The result is mind-blowing on its own, but the physical processes behind the observation could help add much needed detail to one of the biggest mysteries in astronomy.
Canadian astronomers took advantage of a unique characteristic that magnified the spectrum of a pulsar's beams just enough to allow them to differentiate their positions.
To understand this phenomenon, it helps knowing more about a far distant marriage made in hell. The pulsar PSR B1957+20 is a monster. Discovered thirty years ago, if it isn't the most massive object of its kind, it's up there with the record heavyweights.
A neutron star packed into a space no bigger than a large town, this beast spins several hundred times per second as it moves quickly around another, colder star in a roughly nine-hour orbit.
Like all pulsing stars of this nature, it flickers thanks to intense magnetic fields channelling electromagnetic radiation into two cones of incredibly intense radio waves.
If that's not metal enough for you, this beast of a star is slowly eating away at its companion.
For this reason PSR B1957+20 earned the nickname black widow – a pulsar now famous as the first in a class of neutron stars that chew away at a partner star with their radiation.
The distance between the pulsar and the larger brown dwarf is a few times that of Earth to the Moon – just close enough to allow an intense beam of pulsar radiation to bake its companion to temperatures matching those of our own Sun's heat.
The result is a cloud of plasma rising from the brown dwarf's surface into space, creating a diffuse shell of gas.
Much as starlight twinkles in our atmosphere, the light from the black widow pulsar distorts through changes in the plasma's densities as it orbits, offering astronomers the opportunity to get a closer look at its emission spectrum.
"The gas is acting like a magnifying glass right in front of the pulsar," says the study's lead author Robert Main from the University of Toronto.
"We are essentially looking at the pulsar through a naturally occurring magnifier which periodically allows us to see the two regions separately."

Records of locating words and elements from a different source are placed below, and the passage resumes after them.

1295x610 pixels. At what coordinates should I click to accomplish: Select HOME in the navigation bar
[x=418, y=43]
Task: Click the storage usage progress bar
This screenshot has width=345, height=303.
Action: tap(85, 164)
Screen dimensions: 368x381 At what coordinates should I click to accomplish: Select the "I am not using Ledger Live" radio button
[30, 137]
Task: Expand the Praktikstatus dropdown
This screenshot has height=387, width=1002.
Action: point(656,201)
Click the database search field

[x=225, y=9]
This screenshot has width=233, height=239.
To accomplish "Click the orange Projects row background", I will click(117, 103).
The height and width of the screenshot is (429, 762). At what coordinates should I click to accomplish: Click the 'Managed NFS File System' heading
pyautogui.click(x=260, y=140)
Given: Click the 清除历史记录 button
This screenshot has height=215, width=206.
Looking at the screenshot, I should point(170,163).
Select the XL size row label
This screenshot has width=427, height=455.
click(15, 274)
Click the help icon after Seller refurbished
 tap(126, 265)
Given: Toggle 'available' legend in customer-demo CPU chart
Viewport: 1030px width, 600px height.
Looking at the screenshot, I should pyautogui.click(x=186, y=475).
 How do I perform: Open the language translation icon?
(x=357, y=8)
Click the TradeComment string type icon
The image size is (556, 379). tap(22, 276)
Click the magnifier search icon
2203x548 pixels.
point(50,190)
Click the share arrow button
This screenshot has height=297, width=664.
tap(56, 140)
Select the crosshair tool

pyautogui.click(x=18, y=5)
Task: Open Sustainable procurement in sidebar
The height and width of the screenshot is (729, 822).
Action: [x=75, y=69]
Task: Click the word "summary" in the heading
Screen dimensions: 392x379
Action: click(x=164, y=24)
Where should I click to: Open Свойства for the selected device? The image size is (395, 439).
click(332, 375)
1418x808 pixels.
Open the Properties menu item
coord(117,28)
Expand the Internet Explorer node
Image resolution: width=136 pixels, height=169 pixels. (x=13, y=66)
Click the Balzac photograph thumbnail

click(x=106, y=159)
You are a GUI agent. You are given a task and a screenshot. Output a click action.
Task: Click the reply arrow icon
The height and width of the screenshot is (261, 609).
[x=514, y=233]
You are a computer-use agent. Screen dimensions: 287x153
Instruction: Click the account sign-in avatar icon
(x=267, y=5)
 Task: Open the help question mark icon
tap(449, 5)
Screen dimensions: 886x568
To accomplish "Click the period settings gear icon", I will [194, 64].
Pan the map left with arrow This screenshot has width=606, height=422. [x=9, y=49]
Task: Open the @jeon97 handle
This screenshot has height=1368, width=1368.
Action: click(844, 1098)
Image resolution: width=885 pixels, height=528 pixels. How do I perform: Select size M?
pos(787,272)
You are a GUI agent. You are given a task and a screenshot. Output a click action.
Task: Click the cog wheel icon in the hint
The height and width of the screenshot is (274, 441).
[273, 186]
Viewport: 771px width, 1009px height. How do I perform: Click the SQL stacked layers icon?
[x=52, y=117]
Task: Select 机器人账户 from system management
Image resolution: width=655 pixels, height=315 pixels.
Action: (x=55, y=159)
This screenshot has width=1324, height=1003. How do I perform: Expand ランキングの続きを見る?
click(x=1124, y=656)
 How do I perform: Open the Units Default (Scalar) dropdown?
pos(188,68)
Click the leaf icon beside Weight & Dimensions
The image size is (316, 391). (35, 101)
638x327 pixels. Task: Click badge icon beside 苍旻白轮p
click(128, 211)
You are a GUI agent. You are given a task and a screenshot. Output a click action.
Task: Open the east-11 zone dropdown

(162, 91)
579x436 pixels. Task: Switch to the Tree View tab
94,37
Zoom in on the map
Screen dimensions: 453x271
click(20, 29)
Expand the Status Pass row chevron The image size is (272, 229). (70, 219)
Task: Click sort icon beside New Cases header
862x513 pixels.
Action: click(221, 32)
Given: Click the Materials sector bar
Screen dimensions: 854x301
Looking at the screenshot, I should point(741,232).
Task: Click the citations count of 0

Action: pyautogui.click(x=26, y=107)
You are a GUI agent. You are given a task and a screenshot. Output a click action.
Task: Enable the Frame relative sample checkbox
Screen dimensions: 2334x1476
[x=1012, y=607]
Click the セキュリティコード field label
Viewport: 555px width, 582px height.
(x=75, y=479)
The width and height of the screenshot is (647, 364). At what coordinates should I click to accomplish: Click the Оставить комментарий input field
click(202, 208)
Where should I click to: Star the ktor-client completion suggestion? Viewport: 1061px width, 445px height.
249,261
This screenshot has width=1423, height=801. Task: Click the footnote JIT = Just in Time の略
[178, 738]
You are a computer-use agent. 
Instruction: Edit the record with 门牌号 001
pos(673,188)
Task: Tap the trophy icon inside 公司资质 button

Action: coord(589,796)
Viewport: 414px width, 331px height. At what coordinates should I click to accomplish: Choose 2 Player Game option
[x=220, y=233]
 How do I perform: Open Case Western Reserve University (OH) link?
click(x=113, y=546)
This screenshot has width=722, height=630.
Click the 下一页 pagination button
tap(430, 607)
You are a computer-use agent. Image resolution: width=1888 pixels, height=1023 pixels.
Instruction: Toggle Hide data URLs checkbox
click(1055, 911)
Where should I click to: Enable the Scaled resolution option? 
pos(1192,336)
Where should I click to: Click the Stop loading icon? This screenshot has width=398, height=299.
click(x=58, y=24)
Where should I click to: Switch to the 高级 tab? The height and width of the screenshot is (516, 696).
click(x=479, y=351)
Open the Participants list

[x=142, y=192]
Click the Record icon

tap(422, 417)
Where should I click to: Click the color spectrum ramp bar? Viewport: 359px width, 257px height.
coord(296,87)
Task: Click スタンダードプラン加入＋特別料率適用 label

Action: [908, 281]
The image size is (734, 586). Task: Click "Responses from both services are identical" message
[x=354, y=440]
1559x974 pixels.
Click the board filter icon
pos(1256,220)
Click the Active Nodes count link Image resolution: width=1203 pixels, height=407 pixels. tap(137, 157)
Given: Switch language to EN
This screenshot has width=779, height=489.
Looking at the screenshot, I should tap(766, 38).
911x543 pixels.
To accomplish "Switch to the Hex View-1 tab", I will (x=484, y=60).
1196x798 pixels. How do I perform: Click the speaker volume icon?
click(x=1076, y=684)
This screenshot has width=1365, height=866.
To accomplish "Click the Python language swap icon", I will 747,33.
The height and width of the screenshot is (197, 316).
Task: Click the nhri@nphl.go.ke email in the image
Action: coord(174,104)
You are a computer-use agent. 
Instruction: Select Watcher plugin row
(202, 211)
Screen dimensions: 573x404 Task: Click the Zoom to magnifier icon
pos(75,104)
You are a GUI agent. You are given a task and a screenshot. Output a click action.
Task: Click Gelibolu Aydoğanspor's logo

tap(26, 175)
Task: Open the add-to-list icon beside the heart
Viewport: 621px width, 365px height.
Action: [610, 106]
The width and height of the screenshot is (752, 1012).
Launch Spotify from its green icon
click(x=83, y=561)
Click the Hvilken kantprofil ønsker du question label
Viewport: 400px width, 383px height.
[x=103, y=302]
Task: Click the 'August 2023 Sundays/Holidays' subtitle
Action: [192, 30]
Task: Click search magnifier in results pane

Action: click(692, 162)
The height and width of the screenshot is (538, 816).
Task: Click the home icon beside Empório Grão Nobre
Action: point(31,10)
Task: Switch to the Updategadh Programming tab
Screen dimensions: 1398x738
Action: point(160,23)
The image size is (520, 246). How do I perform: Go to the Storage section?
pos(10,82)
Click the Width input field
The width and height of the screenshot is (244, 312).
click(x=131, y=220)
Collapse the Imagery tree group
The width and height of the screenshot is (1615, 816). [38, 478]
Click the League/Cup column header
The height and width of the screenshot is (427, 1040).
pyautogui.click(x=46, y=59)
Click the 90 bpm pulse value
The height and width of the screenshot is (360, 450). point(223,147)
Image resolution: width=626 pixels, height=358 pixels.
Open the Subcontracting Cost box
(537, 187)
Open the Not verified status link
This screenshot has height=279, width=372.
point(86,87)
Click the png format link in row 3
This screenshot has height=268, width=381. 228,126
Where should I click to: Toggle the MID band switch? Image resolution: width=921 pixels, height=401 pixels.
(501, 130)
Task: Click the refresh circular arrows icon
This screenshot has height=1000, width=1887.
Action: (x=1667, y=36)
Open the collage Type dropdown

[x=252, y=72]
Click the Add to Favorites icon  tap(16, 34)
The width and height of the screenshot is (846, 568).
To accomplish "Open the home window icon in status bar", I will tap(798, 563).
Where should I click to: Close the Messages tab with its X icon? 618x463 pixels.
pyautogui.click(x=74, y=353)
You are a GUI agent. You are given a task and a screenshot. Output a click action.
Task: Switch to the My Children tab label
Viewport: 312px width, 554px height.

Demonstrating the feasibility of using a cloud of plasma to magnify light in this way is worthy of celebration on its own, but there was an added bonus to the discovery.
The structure of the frequencies in the pulsar's emissions looks a lot like those in something called FRB 121102 – an example of a microsecond blip of radiation known as a fast radio burst.
Fast radio bursts are typically seen just once, though FRB 121102 has become an interesting exception by putting on a repeat show. It's also polarised, lending further clues to its origin.
Still, tantalising hints aside, astronomers are yet to nail down the cause of this phenomenon.
While PSR B1957+20 isn't a known source of fast radio bursts, the fingerprints of this phenomenon in its spectrum is fuelling discussion.
"Many observed properties of FRBs could be explained if they are being amplified by plasma lenses," says Main.
"The properties of the amplified pulses we detected in our study show a remarkable similarity to the bursts from the repeating FRB, suggesting that the repeating FRB may be lensed by plasma in its host galaxy."
As usual, more evidence is needed before anybody can close the case on these mysterious bursts of radio waves.
Now that a method has been established for analysing the light from spinning neutron stars, we mightn't have to wait long our answers.
This research was published in Nature.